◆ TASK STATEMENT ◆
Print the following data line by line, changing nothing.

[Saved entries]
####
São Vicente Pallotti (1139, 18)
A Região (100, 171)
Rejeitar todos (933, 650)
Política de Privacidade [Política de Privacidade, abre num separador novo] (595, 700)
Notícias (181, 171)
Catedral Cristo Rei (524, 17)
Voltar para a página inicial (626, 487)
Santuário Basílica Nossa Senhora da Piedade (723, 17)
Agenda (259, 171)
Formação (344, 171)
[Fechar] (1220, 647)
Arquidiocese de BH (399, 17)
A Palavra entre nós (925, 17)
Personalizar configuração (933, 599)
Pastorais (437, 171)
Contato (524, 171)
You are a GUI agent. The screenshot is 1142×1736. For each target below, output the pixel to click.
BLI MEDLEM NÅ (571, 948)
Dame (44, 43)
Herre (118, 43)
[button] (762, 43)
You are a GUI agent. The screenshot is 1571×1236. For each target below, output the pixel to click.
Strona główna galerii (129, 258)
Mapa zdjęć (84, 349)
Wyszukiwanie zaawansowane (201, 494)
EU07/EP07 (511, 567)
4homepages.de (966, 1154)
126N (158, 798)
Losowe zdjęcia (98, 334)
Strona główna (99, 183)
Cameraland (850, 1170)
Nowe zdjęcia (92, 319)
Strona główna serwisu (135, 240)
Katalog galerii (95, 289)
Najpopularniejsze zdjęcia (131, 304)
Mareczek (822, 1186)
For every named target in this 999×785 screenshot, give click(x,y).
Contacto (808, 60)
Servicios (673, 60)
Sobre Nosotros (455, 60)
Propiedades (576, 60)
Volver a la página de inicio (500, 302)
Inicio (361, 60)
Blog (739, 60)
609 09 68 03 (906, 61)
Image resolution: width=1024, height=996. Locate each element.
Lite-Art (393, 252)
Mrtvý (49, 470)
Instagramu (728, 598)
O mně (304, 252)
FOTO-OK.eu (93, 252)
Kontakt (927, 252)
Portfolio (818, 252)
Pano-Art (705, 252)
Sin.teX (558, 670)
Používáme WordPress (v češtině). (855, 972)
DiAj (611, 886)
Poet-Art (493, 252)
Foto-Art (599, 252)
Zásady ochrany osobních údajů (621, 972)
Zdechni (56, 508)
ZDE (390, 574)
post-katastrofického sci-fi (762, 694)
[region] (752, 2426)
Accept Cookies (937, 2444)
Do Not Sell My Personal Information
####
◆ FINISHED ANSWER ◆
São Vicente Pallotti (1139, 18)
A Região (100, 171)
Rejeitar todos (933, 650)
Política de Privacidade [Política de Privacidade, abre num separador novo] (595, 700)
Notícias (181, 171)
Catedral Cristo Rei (524, 17)
Voltar para a página inicial (626, 487)
Santuário Basílica Nossa Senhora da Piedade (723, 17)
Agenda (259, 171)
Formação (344, 171)
[Fechar] (1220, 647)
Arquidiocese de BH (399, 17)
A Palavra entre nós (925, 17)
Personalizar configuração (933, 599)
Pastorais (437, 171)
Contato (524, 171)
You are a GUI agent. The screenshot is 1142×1736. For each target below, output the pixel to click.
BLI MEDLEM NÅ (571, 948)
Dame (44, 43)
Herre (118, 43)
[button] (762, 43)
You are a GUI agent. The screenshot is 1571×1236. For each target below, output the pixel to click.
Strona główna galerii (129, 258)
Mapa zdjęć (84, 349)
Wyszukiwanie zaawansowane (201, 494)
EU07/EP07 (511, 567)
4homepages.de (966, 1154)
126N (158, 798)
Losowe zdjęcia (98, 334)
Strona główna (99, 183)
Cameraland (850, 1170)
Nowe zdjęcia (92, 319)
Strona główna serwisu (135, 240)
Katalog galerii (95, 289)
Najpopularniejsze zdjęcia (131, 304)
Mareczek (822, 1186)
For every named target in this 999×785 screenshot, give click(x,y).
Contacto (808, 60)
Servicios (673, 60)
Sobre Nosotros (455, 60)
Propiedades (576, 60)
Volver a la página de inicio (500, 302)
Inicio (361, 60)
Blog (739, 60)
609 09 68 03 (906, 61)
Image resolution: width=1024, height=996. Locate each element.
Lite-Art (393, 252)
Mrtvý (49, 470)
Instagramu (728, 598)
O mně (304, 252)
FOTO-OK.eu (93, 252)
Kontakt (927, 252)
Portfolio (818, 252)
Pano-Art (705, 252)
Sin.teX (558, 670)
Používáme WordPress (v češtině). (855, 972)
DiAj (611, 886)
Poet-Art (493, 252)
Foto-Art (599, 252)
Zásady ochrany osobních údajů (621, 972)
Zdechni (56, 508)
ZDE (390, 574)
post-katastrofického sci-fi (762, 694)
[region] (752, 2426)
Accept Cookies (937, 2444)
Do Not Sell My Personal Information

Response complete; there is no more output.